There is a 100Mbps connection between the sites, so we usually replicate without seed drives and it takes approximately 24 hours.  I have it setup to have one repository per machine, and other larger machines are successfully replicating with no issue.

Things I've tried:

  • Giving the remote repository more space (at one point it was larger than the local repository)
  • Giving the local repository more space
  • Recreating both the local and remote repositories using new names
  • Removing and re-protecting the machine using the local core
  • Removing/recreating the replication

I'm out of ideas.  I have it giving it another try now and it's working on replication and has been for about 30 minutes, but just earlier today it worked on replication for about 50 minutes before reporting the repository was full.

Rapid Recovery Version:

  • Hi Crof:

    The most likely cause of the "repository full" message is the data that was transferred during replication for your previous replication attempts but was not discarded yet. In charge of this operation is the deferred deletes job and it may take some time until it finishes. (You can see if any deferred deletes are processed if you hit the "gear" icon in the events tab).  My guess is that the quickest approach, since there is no usable data on your repository, is to delete and recreate it. Additionally, it is good practice to have the repository sized least about 1.2 times the total amount of data to protect but you probably would be able to circumvent it.

    If you still decide to continue with the current repository, it makes sense to change   the value of the HKEY_LOCAL_MACHINE\SOFTWARE\AppRecovery\Core\RepositoryService\Clear Duplicates to 1 (it will revert to 0 automatically after restarting the service), bounce the rapidrecoverycore service and wait for the deferred deletes to finish before attempting a new replication.

    It make sense to install the latest cumulative update on the target core while having the rapidrecoverycore service stopped. You can find it at s3.amazonaws.com/.../P-1834.msi

    (It may good sense to install it on the Source core as well but it can wait until you have a chance doing it. Never install an update on the Source core first, though).

    Please let me know how it goes.

  • Thanks for the suggestions and insight.  I'll report back later with how things go.

    For now, I'm trying to use a seed drive to start the replication process in hopes that if I can get the initial replication done, it'll fix the issue.

    Differed Deletes Job: Assuming you're referring to the "Deleting index RPFS file" jobs, I did notice those before.  They were working on the remote core's repository to delete around 400GB after some of the failed replications - even though the replications failed after transferring only around 20GB.  Before posting this, I ended up recreating the repository so I wouldn't need to wait for those jobs to finish.  

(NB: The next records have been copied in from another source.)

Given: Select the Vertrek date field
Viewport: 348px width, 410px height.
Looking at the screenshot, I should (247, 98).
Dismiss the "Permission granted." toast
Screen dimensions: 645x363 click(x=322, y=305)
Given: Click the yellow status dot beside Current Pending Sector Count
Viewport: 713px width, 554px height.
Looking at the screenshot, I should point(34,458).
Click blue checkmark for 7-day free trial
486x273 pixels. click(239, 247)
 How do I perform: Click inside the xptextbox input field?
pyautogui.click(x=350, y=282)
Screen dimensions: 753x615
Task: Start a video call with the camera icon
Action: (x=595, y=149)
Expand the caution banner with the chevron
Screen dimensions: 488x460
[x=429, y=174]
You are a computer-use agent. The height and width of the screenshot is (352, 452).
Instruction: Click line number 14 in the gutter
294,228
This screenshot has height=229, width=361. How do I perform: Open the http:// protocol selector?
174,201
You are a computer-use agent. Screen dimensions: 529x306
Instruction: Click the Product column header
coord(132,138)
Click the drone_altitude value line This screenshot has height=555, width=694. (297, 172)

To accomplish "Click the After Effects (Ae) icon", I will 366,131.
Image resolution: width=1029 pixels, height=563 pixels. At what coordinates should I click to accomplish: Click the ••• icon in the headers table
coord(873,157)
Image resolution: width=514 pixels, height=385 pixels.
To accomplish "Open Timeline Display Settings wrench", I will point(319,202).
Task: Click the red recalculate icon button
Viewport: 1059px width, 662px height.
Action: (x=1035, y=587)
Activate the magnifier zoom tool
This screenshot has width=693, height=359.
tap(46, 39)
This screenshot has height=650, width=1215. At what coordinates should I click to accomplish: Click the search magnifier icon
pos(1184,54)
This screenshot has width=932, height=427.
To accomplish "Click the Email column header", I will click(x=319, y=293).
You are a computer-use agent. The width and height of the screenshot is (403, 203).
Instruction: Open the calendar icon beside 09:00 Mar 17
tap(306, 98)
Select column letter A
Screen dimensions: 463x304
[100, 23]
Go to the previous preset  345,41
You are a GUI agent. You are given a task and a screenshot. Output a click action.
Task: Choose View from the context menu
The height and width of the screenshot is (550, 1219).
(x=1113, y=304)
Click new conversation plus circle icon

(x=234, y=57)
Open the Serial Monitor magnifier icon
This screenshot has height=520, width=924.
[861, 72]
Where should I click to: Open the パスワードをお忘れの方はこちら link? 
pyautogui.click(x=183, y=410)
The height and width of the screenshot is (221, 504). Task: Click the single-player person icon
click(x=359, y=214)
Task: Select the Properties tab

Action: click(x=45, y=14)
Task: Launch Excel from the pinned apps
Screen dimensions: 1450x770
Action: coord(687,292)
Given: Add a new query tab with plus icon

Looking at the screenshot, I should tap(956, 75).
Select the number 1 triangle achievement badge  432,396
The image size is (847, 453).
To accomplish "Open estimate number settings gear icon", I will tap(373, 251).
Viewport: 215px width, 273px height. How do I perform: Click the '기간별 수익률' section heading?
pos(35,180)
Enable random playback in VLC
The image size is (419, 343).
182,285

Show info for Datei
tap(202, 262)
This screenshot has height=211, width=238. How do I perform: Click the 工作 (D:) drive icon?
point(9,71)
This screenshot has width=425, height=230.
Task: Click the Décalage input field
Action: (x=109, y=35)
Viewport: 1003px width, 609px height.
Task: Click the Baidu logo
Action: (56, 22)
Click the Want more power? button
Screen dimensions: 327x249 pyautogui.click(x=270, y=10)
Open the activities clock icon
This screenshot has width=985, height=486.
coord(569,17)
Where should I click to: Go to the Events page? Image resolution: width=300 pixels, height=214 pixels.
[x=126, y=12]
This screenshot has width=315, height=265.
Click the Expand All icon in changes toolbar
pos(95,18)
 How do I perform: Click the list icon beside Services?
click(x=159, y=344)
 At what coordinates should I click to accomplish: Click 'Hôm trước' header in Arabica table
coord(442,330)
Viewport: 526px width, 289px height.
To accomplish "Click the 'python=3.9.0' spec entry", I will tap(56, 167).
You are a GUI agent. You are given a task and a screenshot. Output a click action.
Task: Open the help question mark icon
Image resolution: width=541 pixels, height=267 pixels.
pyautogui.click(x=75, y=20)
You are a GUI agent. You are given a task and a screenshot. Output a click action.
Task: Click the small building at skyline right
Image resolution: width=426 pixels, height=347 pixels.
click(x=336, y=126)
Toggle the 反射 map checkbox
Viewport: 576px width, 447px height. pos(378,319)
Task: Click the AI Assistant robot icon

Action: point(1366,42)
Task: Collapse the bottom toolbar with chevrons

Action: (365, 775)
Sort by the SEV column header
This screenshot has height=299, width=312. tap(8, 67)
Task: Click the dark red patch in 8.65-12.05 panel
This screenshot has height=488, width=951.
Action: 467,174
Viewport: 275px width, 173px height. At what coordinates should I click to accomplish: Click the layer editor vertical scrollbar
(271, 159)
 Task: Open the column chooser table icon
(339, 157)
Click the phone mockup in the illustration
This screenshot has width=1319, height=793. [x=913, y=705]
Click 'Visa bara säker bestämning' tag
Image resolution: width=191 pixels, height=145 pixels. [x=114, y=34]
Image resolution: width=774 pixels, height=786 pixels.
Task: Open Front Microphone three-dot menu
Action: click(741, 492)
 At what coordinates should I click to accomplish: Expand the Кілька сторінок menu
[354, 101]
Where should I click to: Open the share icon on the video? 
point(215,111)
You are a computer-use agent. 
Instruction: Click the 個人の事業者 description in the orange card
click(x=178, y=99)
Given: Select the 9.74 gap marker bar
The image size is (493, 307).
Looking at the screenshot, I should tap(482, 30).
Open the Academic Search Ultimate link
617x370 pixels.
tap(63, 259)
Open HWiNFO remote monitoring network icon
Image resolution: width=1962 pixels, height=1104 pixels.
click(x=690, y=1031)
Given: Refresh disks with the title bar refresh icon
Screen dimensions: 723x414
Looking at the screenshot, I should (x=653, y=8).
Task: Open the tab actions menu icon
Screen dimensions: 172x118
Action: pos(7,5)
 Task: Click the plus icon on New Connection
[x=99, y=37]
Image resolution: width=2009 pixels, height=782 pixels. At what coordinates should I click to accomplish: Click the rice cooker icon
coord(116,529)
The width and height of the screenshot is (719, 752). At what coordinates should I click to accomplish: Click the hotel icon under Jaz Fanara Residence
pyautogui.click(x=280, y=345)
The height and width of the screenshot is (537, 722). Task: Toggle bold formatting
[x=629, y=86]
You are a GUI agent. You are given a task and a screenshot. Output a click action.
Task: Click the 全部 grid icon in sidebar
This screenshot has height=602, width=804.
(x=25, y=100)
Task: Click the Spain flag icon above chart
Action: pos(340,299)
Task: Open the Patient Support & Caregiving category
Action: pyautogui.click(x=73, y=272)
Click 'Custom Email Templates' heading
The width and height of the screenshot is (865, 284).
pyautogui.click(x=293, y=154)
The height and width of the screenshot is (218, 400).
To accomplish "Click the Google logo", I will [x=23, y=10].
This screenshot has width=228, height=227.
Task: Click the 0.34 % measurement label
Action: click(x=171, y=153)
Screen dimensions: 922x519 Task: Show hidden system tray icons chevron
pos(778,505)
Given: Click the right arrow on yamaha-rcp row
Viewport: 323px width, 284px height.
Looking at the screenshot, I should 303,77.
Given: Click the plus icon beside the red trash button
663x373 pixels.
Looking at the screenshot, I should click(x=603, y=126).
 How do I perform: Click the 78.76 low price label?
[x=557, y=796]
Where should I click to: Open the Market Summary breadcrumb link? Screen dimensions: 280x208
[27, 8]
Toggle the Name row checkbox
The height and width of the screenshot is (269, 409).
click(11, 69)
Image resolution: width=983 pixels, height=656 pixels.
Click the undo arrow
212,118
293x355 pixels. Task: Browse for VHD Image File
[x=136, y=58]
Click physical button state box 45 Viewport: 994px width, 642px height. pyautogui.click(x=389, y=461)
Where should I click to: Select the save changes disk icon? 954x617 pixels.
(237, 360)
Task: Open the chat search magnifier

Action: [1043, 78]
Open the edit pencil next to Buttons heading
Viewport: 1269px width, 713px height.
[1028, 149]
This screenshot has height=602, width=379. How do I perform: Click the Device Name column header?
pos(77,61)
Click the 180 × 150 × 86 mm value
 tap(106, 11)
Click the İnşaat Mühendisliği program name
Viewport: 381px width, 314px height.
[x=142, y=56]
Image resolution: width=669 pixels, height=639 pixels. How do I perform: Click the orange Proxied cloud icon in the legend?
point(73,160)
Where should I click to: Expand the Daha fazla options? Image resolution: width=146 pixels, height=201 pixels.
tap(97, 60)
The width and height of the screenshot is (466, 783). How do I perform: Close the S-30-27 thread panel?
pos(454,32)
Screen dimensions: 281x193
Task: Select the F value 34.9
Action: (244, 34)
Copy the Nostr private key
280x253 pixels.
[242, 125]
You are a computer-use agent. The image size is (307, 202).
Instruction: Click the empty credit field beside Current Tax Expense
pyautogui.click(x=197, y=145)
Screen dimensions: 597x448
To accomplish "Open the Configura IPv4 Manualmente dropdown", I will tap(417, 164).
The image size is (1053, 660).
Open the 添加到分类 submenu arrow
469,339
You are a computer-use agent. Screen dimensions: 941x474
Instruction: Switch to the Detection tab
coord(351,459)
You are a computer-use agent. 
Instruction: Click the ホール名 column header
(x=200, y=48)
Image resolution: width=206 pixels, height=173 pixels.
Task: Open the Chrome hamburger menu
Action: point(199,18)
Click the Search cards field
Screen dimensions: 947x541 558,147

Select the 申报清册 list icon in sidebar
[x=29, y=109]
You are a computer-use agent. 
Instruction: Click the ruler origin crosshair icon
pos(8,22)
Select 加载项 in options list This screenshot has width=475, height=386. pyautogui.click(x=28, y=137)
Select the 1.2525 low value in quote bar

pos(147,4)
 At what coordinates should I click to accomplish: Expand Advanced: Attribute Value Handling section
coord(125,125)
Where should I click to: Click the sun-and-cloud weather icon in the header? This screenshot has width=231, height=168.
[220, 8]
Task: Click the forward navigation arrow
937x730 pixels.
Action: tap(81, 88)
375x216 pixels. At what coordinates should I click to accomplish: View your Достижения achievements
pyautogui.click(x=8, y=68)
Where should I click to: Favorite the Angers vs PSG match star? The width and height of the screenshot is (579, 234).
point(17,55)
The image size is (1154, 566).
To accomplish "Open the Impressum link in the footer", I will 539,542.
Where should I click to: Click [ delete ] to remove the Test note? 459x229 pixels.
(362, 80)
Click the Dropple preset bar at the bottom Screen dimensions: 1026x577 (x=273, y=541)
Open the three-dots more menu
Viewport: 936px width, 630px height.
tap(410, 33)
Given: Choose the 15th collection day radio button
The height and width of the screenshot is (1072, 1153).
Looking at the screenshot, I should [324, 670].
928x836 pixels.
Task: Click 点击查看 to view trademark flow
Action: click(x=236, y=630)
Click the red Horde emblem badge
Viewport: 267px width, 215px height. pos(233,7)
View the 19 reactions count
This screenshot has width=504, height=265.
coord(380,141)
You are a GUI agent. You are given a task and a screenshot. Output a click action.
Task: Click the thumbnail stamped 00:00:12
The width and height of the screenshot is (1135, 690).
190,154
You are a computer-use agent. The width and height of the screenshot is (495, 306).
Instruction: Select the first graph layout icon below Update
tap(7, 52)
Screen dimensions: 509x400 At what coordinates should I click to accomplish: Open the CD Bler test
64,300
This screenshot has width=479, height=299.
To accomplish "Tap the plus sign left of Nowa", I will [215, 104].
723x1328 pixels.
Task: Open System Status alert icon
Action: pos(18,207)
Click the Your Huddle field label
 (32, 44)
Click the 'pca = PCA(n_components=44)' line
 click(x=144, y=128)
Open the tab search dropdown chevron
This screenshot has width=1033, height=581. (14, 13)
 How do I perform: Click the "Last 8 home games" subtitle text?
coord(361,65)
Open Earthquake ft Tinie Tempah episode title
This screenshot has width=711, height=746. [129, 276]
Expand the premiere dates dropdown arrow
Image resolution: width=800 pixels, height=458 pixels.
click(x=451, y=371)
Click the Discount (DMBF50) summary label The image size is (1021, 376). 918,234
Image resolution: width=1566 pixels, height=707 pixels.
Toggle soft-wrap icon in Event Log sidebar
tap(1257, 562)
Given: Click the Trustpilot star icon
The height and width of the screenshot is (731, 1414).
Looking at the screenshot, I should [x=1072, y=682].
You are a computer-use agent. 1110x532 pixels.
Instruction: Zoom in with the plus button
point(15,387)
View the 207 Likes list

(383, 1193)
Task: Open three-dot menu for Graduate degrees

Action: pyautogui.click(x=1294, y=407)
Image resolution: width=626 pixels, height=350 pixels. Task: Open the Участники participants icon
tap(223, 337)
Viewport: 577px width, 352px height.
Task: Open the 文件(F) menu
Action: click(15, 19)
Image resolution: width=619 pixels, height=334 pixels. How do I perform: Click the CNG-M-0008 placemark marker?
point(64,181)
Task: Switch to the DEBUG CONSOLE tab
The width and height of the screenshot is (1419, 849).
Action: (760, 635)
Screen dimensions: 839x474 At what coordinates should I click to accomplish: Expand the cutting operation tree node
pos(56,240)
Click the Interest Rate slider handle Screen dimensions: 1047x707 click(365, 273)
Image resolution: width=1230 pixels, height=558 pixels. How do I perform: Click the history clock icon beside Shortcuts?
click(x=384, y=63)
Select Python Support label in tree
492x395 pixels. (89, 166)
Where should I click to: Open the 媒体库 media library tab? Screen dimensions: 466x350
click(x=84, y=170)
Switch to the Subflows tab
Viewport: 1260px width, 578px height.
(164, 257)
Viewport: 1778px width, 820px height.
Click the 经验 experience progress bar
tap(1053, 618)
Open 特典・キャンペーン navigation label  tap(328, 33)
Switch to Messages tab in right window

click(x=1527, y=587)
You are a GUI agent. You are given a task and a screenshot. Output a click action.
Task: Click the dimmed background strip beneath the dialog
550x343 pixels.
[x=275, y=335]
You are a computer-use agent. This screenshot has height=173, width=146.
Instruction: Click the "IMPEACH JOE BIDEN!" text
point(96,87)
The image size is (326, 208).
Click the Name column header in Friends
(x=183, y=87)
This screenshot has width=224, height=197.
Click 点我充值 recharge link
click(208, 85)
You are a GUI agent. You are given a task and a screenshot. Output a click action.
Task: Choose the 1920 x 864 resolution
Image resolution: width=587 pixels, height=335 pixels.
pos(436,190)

    Cumulative update: Is there a place where I can get notices of updates like this for Rapid Recovery?

  • Hi Crof:

    Yes, you are correct -- the delete index RPFS file job are the deferred delete jobs. Normally, cumulative updates are posted both on the support portal and on the License Portal (the downloads section).

    The easiest way to check is going to support.software.dell.com/rapid-recovery

    On the right side there is a pretty big section called "download software". Expand it by clicking on the "See all downloads" link. In the new page that opens up, scroll down until you find the "Patches Section" -- it is straight at the bottom of the page. Check the date name and Download it.

    if it is more recent that your currently installed Cumulative Update. Please note that you may need to log in using your license portal credentials.

  • Using the seed drive option fixed the issue.

    Specifically, what I did was:

    - Created a seed drive (in my case, I just used a folder on a USB drive connected to the main backup server)

    - Told the replication target to use the seed drive to start replication.  In my case, I never moved the drive, I just had the target server access the information over our 100Mbps site-to-site connection

    *wait 5 days for replication server to consume the seed drive information*

    - Once completed, the off-site replication for that particular machine started working normally.

    As a note for anyone else finding this information later: I have strong suspicions that there are other hardware/software issues on the main backup server.  There are even log entries noting long access times to backup information (15+ minutes).  This may have contributed to the false errors of not having enough space on the remote repository.  I suggest checking your log for similar issues and addressing those first to ensure reliable backups.